Plasmid-based genomic DNA libraries were constructed for the dextran-degrading Paenibacillus strains Dex40-8 and Dex50-2. Library screening showed that the Dex40-8 and Dex50-2 libraries contained three and five plasmids, respectively, that were able to confer dextranolytic activity onto E. coli. Mapping of restriction sites within each plasmid insert showed that the three Dex40-8 library plasmids contained the same 5.3-kb insert (Fig. 1). The five Dex50-2 library plasmids covered two distinct genomic regions, of 4.2 kb and 5.4 kb (Fig. 1).

Fig. 1
figure 1

Localisation of dextranolytic enzyme genes on Paenibacillus genomic DNA fragments. The locations of open reading frames (ORFs) (boxes) found within each genomic DNA fragment are shown. The BLAST algorithm at the National Center for Biotechnology Information Web site (http://www.ncbi.nlm.nih.gov) was used to determine the most likely function of each ORF (I, II, III and V permeases of ABC sugar transport systems, IV oligo-1,6-glucosidase, VI and VII two component sensor histidine kinase/methyl accepting chemotaxis proteins). ORFs I, IV, V and VII are incomplete. The recognition sites for BamHI (B), BstXI (X), EcoRI (E), EcoRV (V), HindIII (H), KpnI (K), SacI (C), SalI (S) and SmaI (M) are shown

The DNA sequence was determined from both strands of each isolated genomic DNA fragment.
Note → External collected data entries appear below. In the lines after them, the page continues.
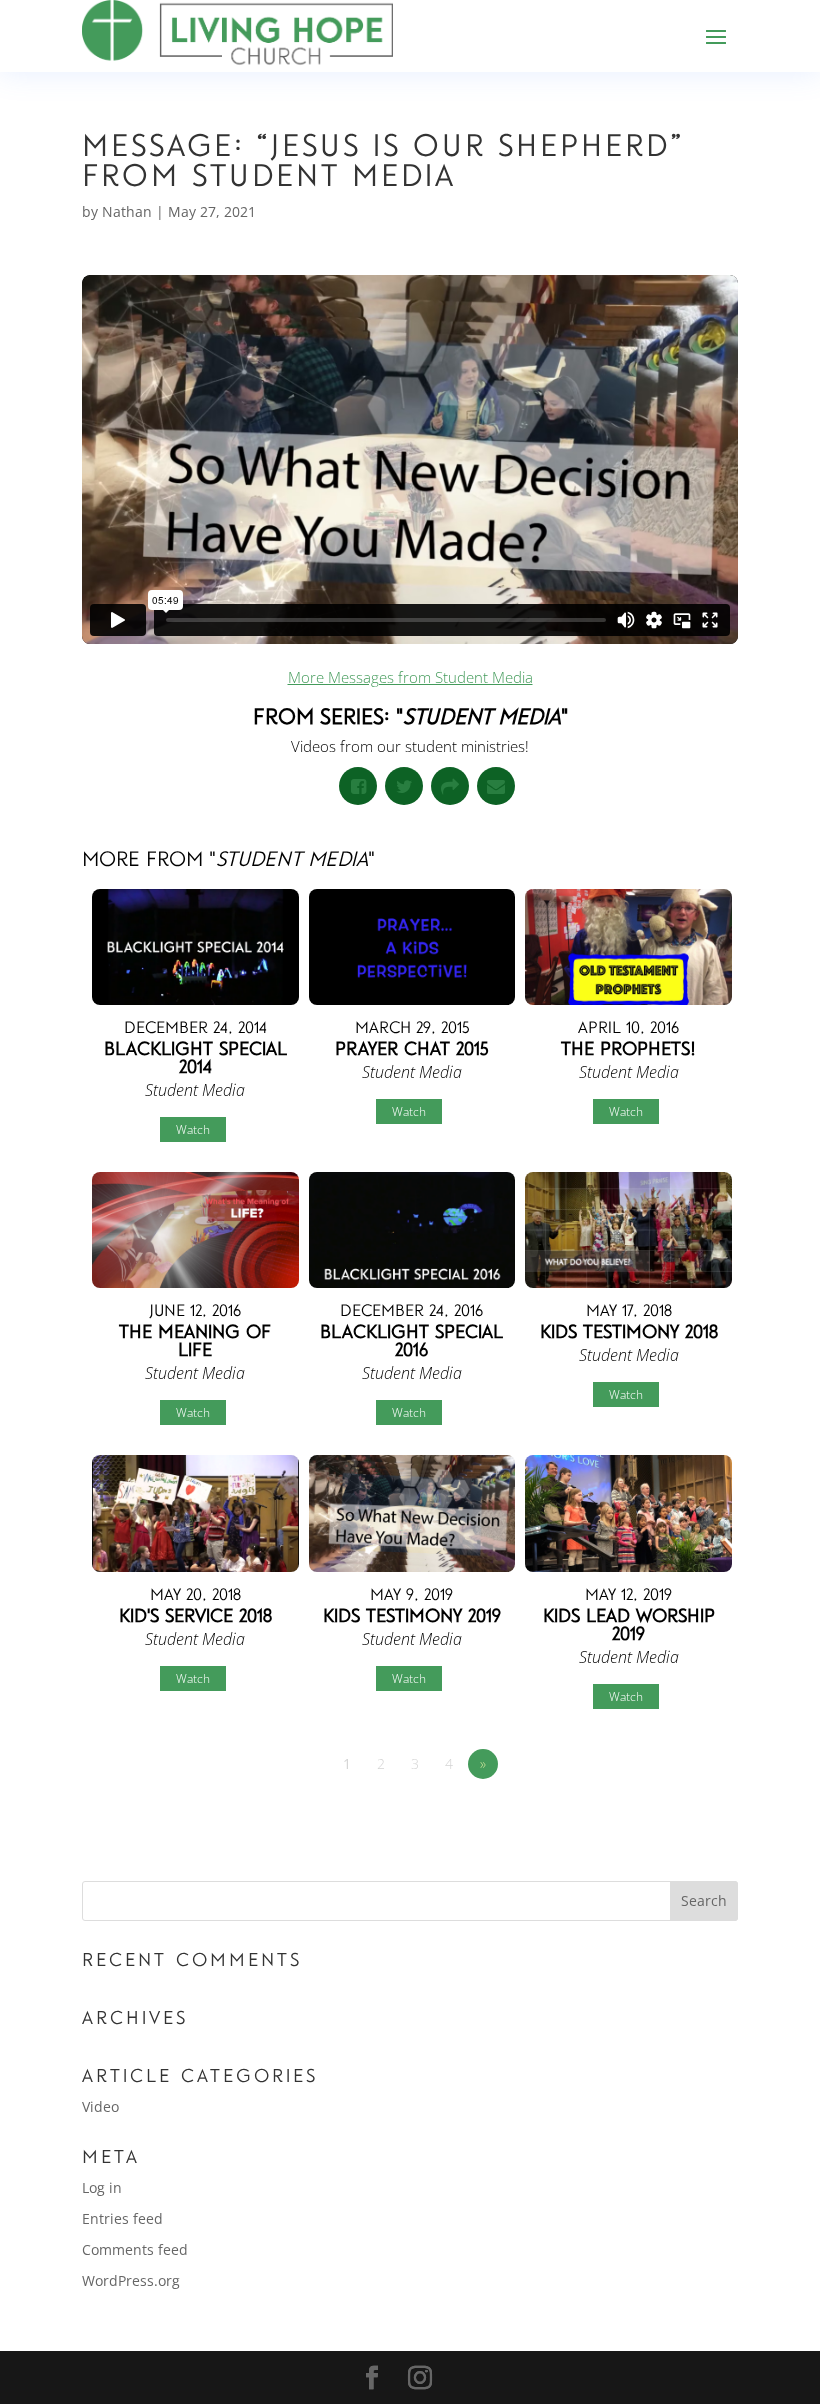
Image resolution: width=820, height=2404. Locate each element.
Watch (193, 1129)
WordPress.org (131, 2280)
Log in (102, 2187)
One open reading frame (ORF) on each fragment encoded a protein with significant sequence similarity to the Streptococcus mutans family 66 dextranase (Fig. 2) and other family 66 glycosyl hydrolases (Fig. 3). Of the remaining ORFs, only incomplete ORF IV on the 4.2-kb Dex50-2.1 genomic fragment (Fig. 1) encoded a protein with homology to a known glycosylase. The protein encoded by incomplete ORF IV had greatest identity (59%) to the Bacillus cereus ATCC7064 oligo-1,6-glucosidases, a family 13-glycosyl hydrolase. The dextranolytic activity of E. coli transformed with the Dex50-2.1 fragment was probably not due to oligo-1,6-glucosidase activity encoded by ORF IV, because, by analogy, a B. cereus oligo-1,6-glucosidase with an N-terminal truncation similar to that of the ORF IV-encoded protein was inactive (Watanabe et al. 2001).

Fig. 2
figure 2

An alignment of Paenibacillus family 66 amino acid sequences. The amino acid sequences deduced from the Paenibacillus Dex40-8 dex1 (40-8.1, accession AY326309) and Paenibacillus Dex50-2 dex1 (50-2.1, accession AY326310) and dex2 (50-2.2, accession AY326311) genes were aligned, along with the Streptococcus mutans dextranase sequence (SmDex, accession BAA08409), using the Clustal W algorithm (Baylor College of Medicine Search Launcher, http://searchlauncher.bcm.tmc.edu/). Gaps were introduced to maximise the alignment. Numbers on the left indicate residue positions within each sequence. Amino acid identities (black) or similarities (grey) present in three or more of the sequences are boxed. The boundaries of the N-terminal and C-terminal variable regions with the conserved region (Igarashi et al. 2002) are marked (σ). Putative signal peptide cleavage sites ( [ ) are indicated by vertical arrows. The aspartate residue that is absolutely conserved among family 66 dextranases and has been implicated in catalysis is indicated (*), as is the site of the approximately 120-amino acid residue insertion present in the Bacillus circulans citase sequences (θ, accessions P94286 and P70873). The boundaries of the repeated sequences found in Dex50-2 dex1 protein are indicated by the double-headed arrows above the alignment. The residues within the repeat sequences that are identical to the consensus sequence derived from 49 proteins containing the CBM_4_9 (pfam02018.11) carbohydrate-binding domain are underlined

Fig. 3
figure 3

A phylogram of the family 66 glycosylases. Included in the comparison are amino acid sequences of the Paenibacillus Dex40-8 dex1, and Paenibacillus Dex50-2 dex1 and dex2 dextranases described here, the Paenibacillus Dex70-1B (accession AY326312) and Paenibacillus Dex70-34 (accession AY326313) dextranases, the Streptococcus salivarius (accession Q59979), S. mutans (accession BAA08409) and Streptococcus sobrinus (accession T30291) dextranases and the B. circulans Cit1 (accession P94286) and Cit2 (accession P70873) citases. The phylogram was constructed using a Clustal W alignment package (European Bioinformatics Institute, http://www.ebi.ac.uk). Branch lengths and associated numerals indicate the fraction of positions that differ between sequences

The Dex40-8 family 66 ORF was designated dex1. The family 66 ORF located on the Dex50-2.1 genomic DNA fragment (Fig. 1) was also designated dex1, because the deduced protein sequence was more similar to the protein sequence deduced from the Dex40-8 dex1 gene (78% identical) than to the protein sequence deduced from the family 66 ORF on the Dex50-2.2 genomic fragment (32% identical, Figs. 2, 3). The family 66 ORF on Dex50-2.2 was designated dex2.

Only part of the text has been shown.